A Comparison of the Effects of an Upper-Level Anticyclone and a Lower-Level Cyclone on Tropical Cyclogenesis in Idealized Simulations

Abstract

This study examined the effects of an upper-level anticyclonic circulation and a lower-level cyclonic circulation on tropical cyclone (TC) genesis. We ran idealized simulations using the Advanced Research Weather Research and Forecasting (WRF-ARW) model. The simulation results show that the upper-level anticyclonic circulation makes a negative contribution to TC genesis, while the lower-level cyclonic circulation makes a positive contribution. The upper-level anticyclonic circulation results in slower TC genesis due to a substantial vertical zonal wind shear that shifts the upper-level vortex eastward from its initial position. This shift is unfavorable for the vortex's vertical alignment and warm core maintenance. This substantial vertical zonal wind shear is associated with the asymmetric vertical motion and associated diabatic heating, induced by the lower-level beta gyre. The upper-level anticyclonic circulation increases the westerly wind north of the vortex, resulting in a substantial vertical westerly wind shear.

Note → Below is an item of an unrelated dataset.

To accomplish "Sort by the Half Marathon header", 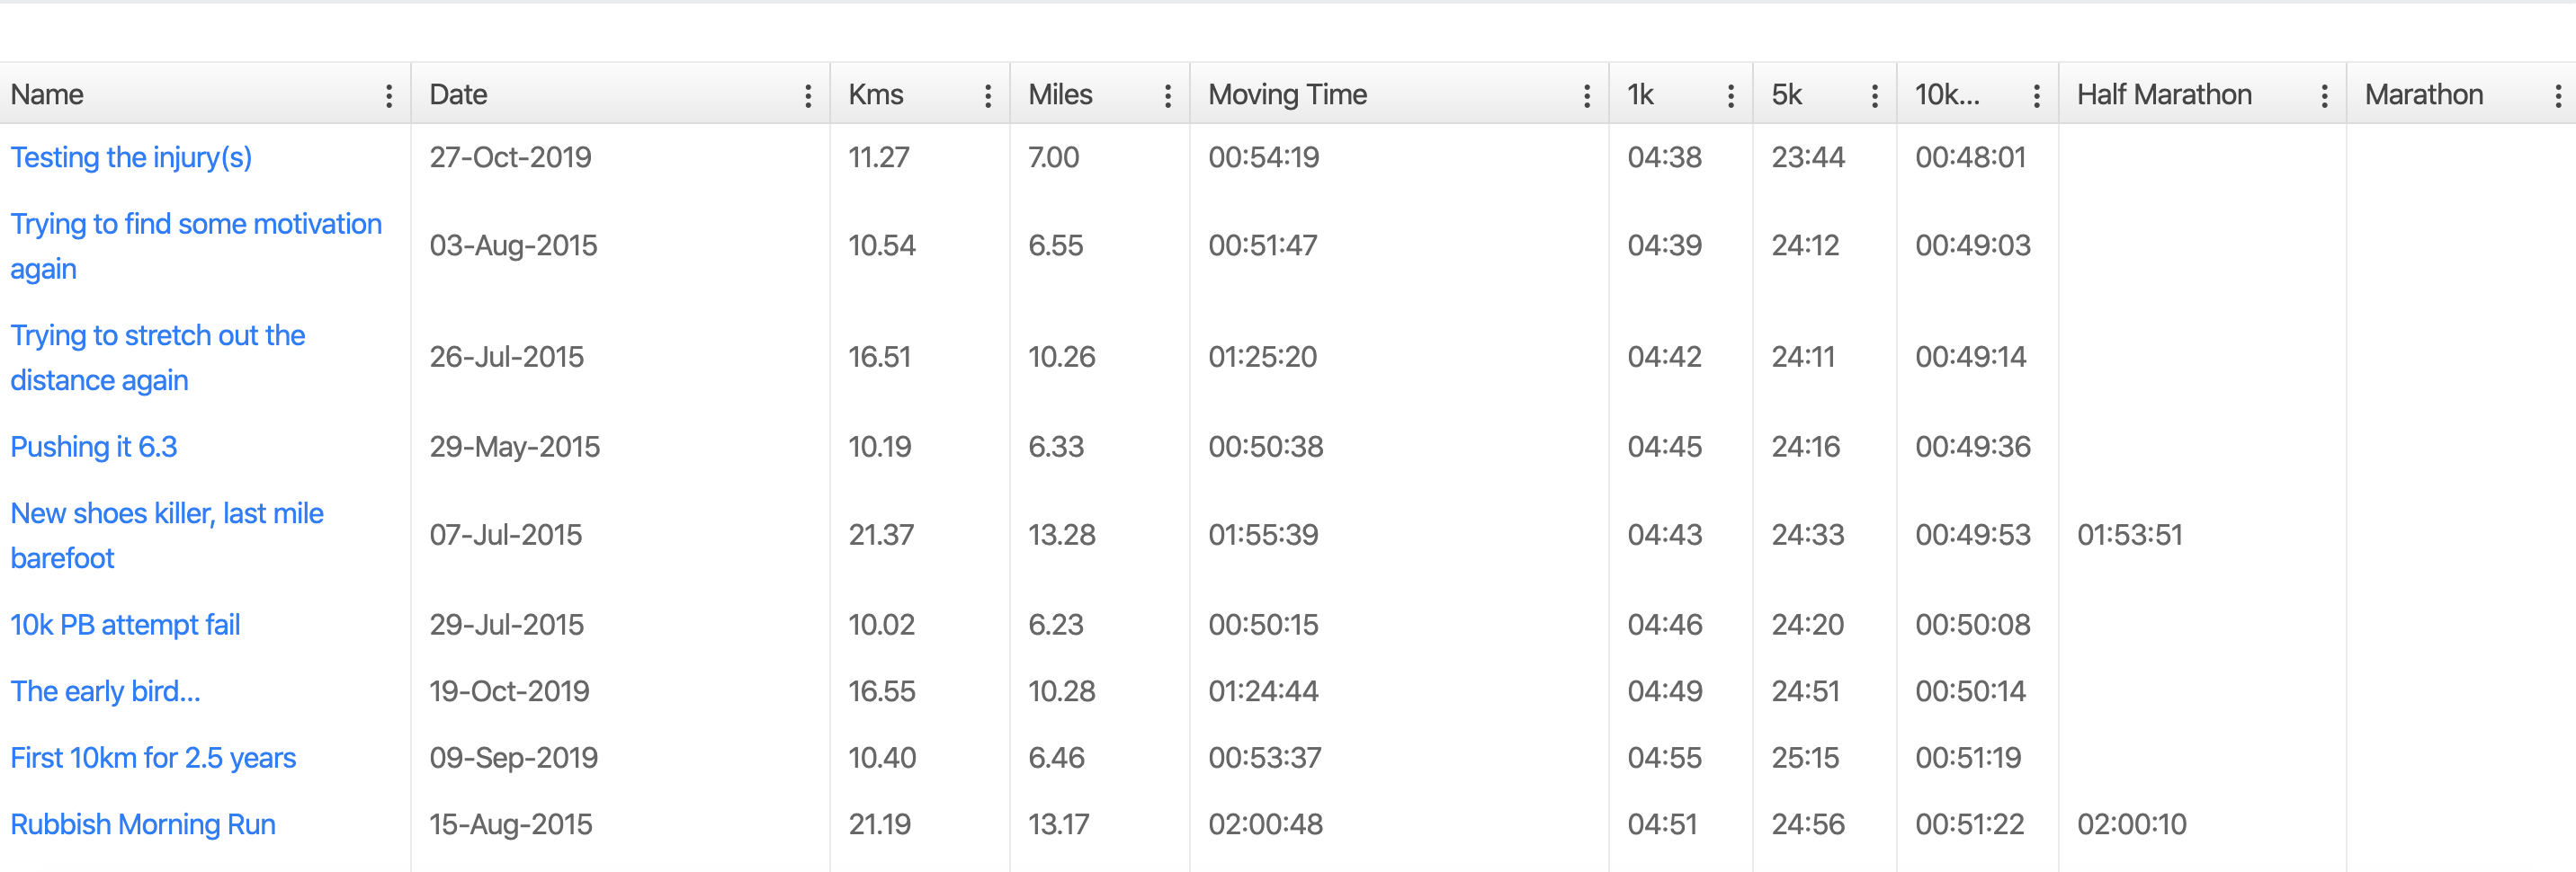I will [2164, 94].
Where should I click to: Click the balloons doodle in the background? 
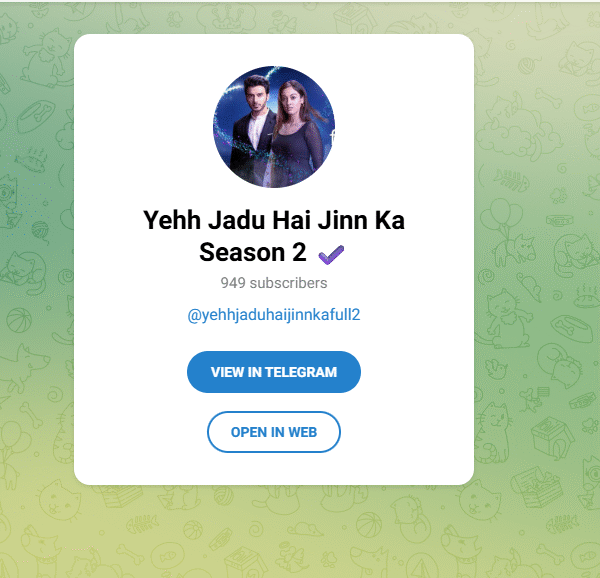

Thus, the initial upper-level anticyclonic circulation is unnecessary for TC genesis. The strong upper-level anticyclonic circulation, generally observed with a strong TC, should be considered a result of deep convection. The strong lower-level winds induce large surface heat fluxes and vorticity due to the superposition of the large-scale lower-level cyclonic circulation and vortex. These conditions lead to strengthened convection and diabatic heating and a quick build-up of positive vorticity, resulting in rapid TC genesis.